**WHAT YOU ARE ASKED TO DO:** Copy the records from the line holding "The height and width of the screenshot is (1008, 1200)." through the line holding "coord(32,373)", inclusive, changing every "Instruction" to "Command" and leaving everything else intact. Give only those lines.

**EXERCISE MATERIALS:**
□ □ □ □

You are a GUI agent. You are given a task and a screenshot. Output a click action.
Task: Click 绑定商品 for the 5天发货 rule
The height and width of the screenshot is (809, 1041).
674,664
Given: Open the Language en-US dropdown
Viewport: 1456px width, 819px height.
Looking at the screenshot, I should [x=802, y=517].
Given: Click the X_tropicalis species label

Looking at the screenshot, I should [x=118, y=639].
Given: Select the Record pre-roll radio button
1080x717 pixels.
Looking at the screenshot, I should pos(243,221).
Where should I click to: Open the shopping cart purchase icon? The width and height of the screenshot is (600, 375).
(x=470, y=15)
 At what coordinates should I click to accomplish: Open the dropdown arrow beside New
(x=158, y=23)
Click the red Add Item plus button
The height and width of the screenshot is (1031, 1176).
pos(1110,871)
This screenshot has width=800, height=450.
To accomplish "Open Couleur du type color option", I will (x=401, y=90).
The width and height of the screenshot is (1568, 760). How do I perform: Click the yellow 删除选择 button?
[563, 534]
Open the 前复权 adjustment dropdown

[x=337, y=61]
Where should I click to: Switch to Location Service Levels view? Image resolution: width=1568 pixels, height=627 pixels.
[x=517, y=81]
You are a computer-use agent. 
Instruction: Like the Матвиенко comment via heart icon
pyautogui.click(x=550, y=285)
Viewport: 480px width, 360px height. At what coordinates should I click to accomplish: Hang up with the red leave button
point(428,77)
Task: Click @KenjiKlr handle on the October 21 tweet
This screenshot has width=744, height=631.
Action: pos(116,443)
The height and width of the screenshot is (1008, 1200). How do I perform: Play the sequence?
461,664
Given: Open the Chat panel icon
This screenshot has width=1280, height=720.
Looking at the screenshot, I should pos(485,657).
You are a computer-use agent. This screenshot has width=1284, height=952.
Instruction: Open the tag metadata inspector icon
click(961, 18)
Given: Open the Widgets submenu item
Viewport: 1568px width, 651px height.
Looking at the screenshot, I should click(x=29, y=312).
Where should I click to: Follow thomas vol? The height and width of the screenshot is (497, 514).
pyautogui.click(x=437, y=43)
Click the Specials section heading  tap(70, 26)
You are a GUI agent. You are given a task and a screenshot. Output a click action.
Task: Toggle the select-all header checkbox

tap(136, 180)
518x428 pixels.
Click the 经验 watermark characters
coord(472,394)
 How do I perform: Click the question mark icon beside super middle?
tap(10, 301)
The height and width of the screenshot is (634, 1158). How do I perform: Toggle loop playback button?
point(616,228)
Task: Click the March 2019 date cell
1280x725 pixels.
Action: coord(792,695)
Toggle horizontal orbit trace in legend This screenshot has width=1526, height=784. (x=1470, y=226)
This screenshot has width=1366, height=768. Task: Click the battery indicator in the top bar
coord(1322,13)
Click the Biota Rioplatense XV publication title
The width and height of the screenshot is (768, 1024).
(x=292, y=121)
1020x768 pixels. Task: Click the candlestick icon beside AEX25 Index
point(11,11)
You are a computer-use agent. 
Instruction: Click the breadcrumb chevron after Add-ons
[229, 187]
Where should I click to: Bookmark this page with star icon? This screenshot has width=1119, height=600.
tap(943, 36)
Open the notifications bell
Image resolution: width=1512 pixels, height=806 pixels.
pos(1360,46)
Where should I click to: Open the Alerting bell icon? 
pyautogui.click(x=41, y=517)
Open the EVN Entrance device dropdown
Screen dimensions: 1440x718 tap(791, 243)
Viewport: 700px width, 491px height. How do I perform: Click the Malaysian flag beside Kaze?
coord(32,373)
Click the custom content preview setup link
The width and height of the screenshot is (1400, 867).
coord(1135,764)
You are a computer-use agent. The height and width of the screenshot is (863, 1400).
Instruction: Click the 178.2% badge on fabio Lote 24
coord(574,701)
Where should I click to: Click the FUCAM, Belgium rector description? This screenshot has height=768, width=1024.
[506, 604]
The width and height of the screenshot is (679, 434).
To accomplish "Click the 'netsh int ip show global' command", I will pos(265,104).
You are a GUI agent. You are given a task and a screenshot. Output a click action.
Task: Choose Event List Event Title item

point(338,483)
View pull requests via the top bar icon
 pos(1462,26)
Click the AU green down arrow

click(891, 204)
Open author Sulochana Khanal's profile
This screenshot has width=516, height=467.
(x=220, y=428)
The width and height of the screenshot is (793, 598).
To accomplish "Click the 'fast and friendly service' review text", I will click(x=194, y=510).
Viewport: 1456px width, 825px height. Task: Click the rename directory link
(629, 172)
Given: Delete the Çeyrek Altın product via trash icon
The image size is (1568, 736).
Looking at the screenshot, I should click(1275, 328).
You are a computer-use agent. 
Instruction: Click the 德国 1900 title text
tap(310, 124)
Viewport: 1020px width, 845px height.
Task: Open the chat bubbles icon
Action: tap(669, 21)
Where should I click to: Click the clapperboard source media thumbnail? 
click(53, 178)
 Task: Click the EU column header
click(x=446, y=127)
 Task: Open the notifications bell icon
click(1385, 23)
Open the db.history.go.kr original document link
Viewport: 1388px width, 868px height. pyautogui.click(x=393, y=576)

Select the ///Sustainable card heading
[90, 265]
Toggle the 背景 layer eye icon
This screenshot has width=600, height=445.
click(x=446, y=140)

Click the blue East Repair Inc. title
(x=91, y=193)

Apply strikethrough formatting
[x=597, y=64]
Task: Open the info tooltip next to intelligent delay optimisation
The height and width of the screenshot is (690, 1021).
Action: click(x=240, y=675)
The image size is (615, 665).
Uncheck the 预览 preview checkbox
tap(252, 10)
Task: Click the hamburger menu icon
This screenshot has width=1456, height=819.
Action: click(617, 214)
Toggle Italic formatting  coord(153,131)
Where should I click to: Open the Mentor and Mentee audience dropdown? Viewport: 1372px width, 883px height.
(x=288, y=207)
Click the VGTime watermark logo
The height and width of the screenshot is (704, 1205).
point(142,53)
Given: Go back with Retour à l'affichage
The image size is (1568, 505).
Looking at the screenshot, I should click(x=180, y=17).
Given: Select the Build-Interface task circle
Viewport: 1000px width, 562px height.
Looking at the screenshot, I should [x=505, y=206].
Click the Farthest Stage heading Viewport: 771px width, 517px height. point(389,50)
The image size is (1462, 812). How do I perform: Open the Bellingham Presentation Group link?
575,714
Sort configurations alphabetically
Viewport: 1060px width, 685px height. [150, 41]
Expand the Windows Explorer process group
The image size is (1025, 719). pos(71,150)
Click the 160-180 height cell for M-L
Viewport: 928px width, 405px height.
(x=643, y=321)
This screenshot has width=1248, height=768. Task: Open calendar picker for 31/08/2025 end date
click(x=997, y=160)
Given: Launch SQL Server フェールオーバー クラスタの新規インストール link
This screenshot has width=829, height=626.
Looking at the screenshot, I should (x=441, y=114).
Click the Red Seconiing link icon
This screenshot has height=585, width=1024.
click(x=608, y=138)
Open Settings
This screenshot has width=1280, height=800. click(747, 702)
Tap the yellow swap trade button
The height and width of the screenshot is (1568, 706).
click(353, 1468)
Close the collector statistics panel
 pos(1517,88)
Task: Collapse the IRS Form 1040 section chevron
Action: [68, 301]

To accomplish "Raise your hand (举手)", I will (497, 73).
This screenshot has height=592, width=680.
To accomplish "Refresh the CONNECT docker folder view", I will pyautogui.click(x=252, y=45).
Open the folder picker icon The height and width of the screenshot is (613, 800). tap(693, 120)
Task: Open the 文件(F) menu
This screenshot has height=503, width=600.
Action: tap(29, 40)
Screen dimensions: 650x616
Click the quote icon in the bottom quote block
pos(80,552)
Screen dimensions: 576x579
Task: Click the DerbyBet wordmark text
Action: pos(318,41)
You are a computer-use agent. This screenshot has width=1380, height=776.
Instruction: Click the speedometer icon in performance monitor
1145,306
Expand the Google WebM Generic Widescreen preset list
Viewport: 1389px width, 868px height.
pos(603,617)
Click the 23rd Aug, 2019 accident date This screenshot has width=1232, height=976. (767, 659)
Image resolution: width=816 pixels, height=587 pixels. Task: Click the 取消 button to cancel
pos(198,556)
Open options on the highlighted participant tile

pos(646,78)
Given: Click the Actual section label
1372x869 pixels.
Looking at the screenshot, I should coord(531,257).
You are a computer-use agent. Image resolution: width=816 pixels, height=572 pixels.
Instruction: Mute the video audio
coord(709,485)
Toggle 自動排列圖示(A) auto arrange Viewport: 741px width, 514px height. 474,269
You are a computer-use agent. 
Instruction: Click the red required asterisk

□ □ □ □

**RESULT OF THIS TASK:**
The height and width of the screenshot is (1008, 1200). How do I perform: Play the sequence?
461,664
Given: Open the Chat panel icon
This screenshot has width=1280, height=720.
Looking at the screenshot, I should pos(485,657).
You are a computer-use agent. This screenshot has width=1284, height=952.
Command: Open the tag metadata inspector icon
click(961, 18)
Given: Open the Widgets submenu item
Viewport: 1568px width, 651px height.
Looking at the screenshot, I should click(x=29, y=312).
Where should I click to: Follow thomas vol? The height and width of the screenshot is (497, 514).
pyautogui.click(x=437, y=43)
Click the Specials section heading  tap(70, 26)
You are a GUI agent. You are given a task and a screenshot. Output a click action.
Task: Toggle the select-all header checkbox

tap(136, 180)
518x428 pixels.
Click the 经验 watermark characters
coord(472,394)
 How do I perform: Click the question mark icon beside super middle?
tap(10, 301)
The height and width of the screenshot is (634, 1158). How do I perform: Toggle loop playback button?
point(616,228)
Task: Click the March 2019 date cell
1280x725 pixels.
Action: coord(792,695)
Toggle horizontal orbit trace in legend This screenshot has width=1526, height=784. (x=1470, y=226)
This screenshot has width=1366, height=768. Task: Click the battery indicator in the top bar
coord(1322,13)
Click the Biota Rioplatense XV publication title
The width and height of the screenshot is (768, 1024).
(x=292, y=121)
1020x768 pixels. Task: Click the candlestick icon beside AEX25 Index
point(11,11)
You are a computer-use agent. 
Command: Click the breadcrumb chevron after Add-ons
[229, 187]
Where should I click to: Bookmark this page with star icon? This screenshot has width=1119, height=600.
tap(943, 36)
Open the notifications bell
Image resolution: width=1512 pixels, height=806 pixels.
pos(1360,46)
Where should I click to: Open the Alerting bell icon? 
pyautogui.click(x=41, y=517)
Open the EVN Entrance device dropdown
Screen dimensions: 1440x718 tap(791, 243)
Viewport: 700px width, 491px height. How do I perform: Click the Malaysian flag beside Kaze?
coord(32,373)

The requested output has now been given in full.